《写真漢詩・短歌》四長、ミュシャの「スラブ叙事詩」の前に佇む。
しかし、ミュシャはパリでの名声を捨て故郷チェコに帰った。当時高まっていたチェコのオーストリア(ハプスブルク家)からの民族・独立運動を、絵画の力で鼓舞し精神的に支えるためだ。そのためにミュシャが制作したのが、超大作「スラブ叙事詩」20枚の連作だ。私は2017年その全てが来日したとき、六本木の国立新美術館に見に行った。圧巻!その言葉以外無い。感激した。
そして私は、2019年初秋、プラハの聖ビート大聖堂で、その連作の一部が、ステンドグラスになったのを見ることになる。まだコロナ禍もロシアのウクライナ侵攻も無かったときだ。ステンドグラスを前にしての感動は、六本木のときのそれをも更に上回る。
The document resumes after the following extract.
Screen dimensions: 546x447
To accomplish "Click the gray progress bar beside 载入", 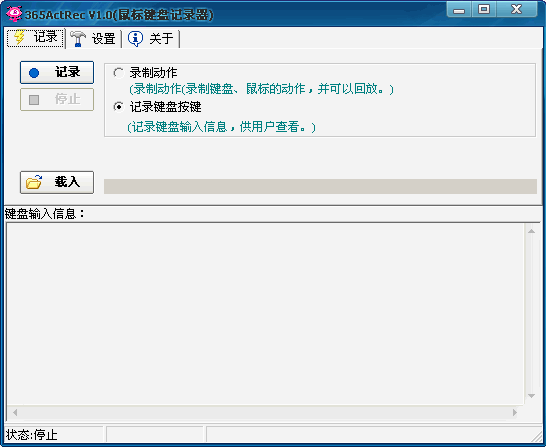I will [320, 186].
そして思う。ミュシャ自身もこれを見て感動したんだろうなと。パリでポスターを描きながらも構想し、20余年かけて描き切った「スラブ叙事詩」。それが完成し、祖国も独立した。その独立の象徴的な場所であるプラハ城・聖ビート大聖堂に、自ら描いた「スラブ叙事詩」が、ステンドグラスになって、目の前にある。ステンドグラス越しに太陽の日差しが自分に降り注ぐ。その瞬間のミュシャの感慨は如何許りであったろうと、、、
しかし、ミュシャの人生はその後悲しい物語が続く。
ミュシャはチェコに侵略してきたナチス・ドイツに逮捕されたのだ。ミュシャの絵画がチェコ国民の愛国心を刺激すると言うとんでも無い理由で。その逮捕は既に老境で持病もあったミュシャには大きな負担となり、間も無く亡くなってしまった。
「スラブ叙事詩」、チェコ人もロシア人もウクライナ人も皆スラブ民族である。そう考えると、ミュシャの余りにも悲しい理不尽な死を、その後の「プラハの春の崩壊」や現在進行形の「ロシアのウクライナ侵攻」に重ねずにはいられない。ウクライナの地に再び平和の光が降り注ぐ日々が、1日でも早く訪れることを強く願う。